§ PROBLEM DETAILS
The lines to copy are those in the listing below that contain the word "input".

§ EXCERPTED RECORDS
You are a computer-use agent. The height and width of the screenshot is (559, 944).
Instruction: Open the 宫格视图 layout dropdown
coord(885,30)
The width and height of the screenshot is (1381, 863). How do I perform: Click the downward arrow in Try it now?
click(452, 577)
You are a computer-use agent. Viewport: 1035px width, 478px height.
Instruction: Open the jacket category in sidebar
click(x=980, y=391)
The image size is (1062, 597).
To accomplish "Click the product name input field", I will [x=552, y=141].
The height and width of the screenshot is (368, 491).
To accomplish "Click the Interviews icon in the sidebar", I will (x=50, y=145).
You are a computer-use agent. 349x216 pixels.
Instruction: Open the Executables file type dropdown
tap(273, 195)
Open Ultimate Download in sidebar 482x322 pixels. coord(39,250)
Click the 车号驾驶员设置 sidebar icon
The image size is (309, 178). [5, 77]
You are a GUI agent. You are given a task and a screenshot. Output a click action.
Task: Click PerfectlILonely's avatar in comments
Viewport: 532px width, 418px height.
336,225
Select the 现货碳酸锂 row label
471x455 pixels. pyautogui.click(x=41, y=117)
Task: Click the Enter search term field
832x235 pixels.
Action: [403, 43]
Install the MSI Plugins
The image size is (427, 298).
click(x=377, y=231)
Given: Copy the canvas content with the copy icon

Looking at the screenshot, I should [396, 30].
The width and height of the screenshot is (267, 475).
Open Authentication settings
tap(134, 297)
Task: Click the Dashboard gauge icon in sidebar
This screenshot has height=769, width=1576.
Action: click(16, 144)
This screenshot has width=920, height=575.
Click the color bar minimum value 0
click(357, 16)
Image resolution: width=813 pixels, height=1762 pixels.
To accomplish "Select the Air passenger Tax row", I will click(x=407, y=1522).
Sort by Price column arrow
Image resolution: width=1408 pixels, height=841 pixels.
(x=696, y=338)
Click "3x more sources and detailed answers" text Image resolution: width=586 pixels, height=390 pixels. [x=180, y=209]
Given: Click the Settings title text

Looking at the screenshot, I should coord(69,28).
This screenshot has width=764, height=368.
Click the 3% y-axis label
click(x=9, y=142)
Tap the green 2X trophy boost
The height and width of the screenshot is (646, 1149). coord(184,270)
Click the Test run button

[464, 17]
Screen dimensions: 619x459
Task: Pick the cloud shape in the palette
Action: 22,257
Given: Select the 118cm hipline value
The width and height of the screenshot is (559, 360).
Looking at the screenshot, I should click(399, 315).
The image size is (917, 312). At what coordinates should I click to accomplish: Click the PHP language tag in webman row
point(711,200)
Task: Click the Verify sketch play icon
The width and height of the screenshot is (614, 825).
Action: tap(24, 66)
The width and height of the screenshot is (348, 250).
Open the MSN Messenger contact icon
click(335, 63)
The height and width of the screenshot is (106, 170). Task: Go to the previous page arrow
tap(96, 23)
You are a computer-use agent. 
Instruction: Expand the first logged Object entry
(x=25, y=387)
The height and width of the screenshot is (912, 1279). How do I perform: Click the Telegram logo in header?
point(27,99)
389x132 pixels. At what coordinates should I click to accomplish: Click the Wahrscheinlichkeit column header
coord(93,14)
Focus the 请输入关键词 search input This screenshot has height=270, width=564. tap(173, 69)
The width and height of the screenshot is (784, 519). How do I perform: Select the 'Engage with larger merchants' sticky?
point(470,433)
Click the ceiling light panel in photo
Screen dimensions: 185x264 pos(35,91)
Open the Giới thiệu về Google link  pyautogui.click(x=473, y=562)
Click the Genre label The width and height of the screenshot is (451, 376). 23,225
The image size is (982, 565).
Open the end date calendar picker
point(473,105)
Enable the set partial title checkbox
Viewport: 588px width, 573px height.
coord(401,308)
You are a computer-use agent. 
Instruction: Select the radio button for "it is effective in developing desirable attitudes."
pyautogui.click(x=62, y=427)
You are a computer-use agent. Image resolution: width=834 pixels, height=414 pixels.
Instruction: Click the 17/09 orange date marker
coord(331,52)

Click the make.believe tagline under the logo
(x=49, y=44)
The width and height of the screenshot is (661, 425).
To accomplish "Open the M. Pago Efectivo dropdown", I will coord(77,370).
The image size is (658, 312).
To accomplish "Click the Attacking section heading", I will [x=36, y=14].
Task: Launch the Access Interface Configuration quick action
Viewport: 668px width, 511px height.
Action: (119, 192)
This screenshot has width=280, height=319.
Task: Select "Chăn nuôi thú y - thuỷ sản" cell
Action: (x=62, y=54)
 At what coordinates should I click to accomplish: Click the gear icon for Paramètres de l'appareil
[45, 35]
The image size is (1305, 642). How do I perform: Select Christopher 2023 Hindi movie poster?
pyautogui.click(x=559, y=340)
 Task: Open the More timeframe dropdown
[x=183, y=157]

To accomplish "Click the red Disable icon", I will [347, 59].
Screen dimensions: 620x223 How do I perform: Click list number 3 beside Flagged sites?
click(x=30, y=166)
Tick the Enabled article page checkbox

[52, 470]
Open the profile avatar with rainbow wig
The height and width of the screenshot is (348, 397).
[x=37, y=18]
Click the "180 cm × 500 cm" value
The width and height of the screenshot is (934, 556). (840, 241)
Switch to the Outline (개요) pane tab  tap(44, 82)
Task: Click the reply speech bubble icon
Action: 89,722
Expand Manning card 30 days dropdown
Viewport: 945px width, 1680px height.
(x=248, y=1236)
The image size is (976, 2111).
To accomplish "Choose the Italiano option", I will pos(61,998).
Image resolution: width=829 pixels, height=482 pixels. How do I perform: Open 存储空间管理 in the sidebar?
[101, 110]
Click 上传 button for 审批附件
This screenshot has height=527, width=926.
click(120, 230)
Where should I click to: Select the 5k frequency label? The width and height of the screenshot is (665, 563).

§ TASK SOLUTION
To accomplish "Click the product name input field", I will [x=552, y=141].
Focus the 请输入关键词 search input This screenshot has height=270, width=564. tap(173, 69)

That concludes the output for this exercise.